* [Document text]
## start
Ask Jim Payne what he gave the money for originally. Then ask him why he changed the designation for his gift. I have done this and heard the answer with my own ears from his mouth. You don't know half as much as you think, but I'd expect no less, given the department in which your office is located.
perspective--i've taken better on this discussion board. as i've said a number of times on this board, i have a better than usual reason to dislike the thames administration. sorry if you don't believe it. i take as good as i dish. if you think you know where my office is, come by for a talk.
quote: Originally posted by: Perspective, Please "Has Dana offered you a seat on the plane yet, or will it be forthcoming, given that you keep flacking for her daddy? I know who you are. My best shot would knock your punk a** out of the power-induced dream you are currently in."
once again a thread that makes me thing of Bill the Cat - "ACK" is on my mind
USM is a public university, not a corporation. What bearing does corporate practice have on us? Unless, perhaps, you buy into the "bidness" model for the university? What I have long suspected is that you view yourself as "the voice of reason" and frequently seek to diminish the legitimate concerns of your colleagues. In so doing, you act as an apologist for Thames.
## end
* [What is being asked] Could you extend the message-board thread arguing over the Thames administration at USM, picking up after its last post?

* [Supplied information]
## start
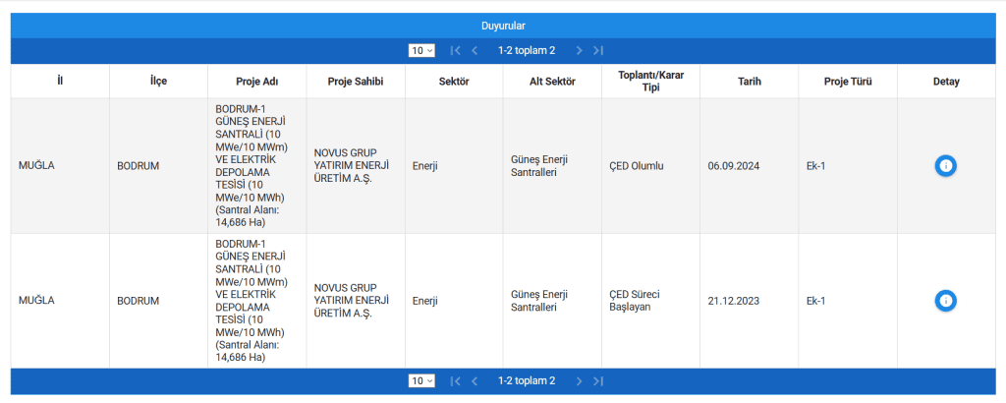Go to next page in top paginator
The width and height of the screenshot is (1006, 403).
pos(580,50)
## end
* [Final result]
When I arrived at this university I was pleasantly surprised by the library's holdings in my discipline. Now the section of the library devoted to my subject resembles a graveyard: Journal of Whatever, 1952-1998, Journal of Something Else, 1971-2002. . . Unless your department has been spared and your selection of journals in 2005 closely resembles that of 1990 and your collection of books and monographs have kept pace, I cannot fathom your assessment of the library as it is today versus what it was like 15 years ago. Or perhaps you, like Thames, have little use for the facility.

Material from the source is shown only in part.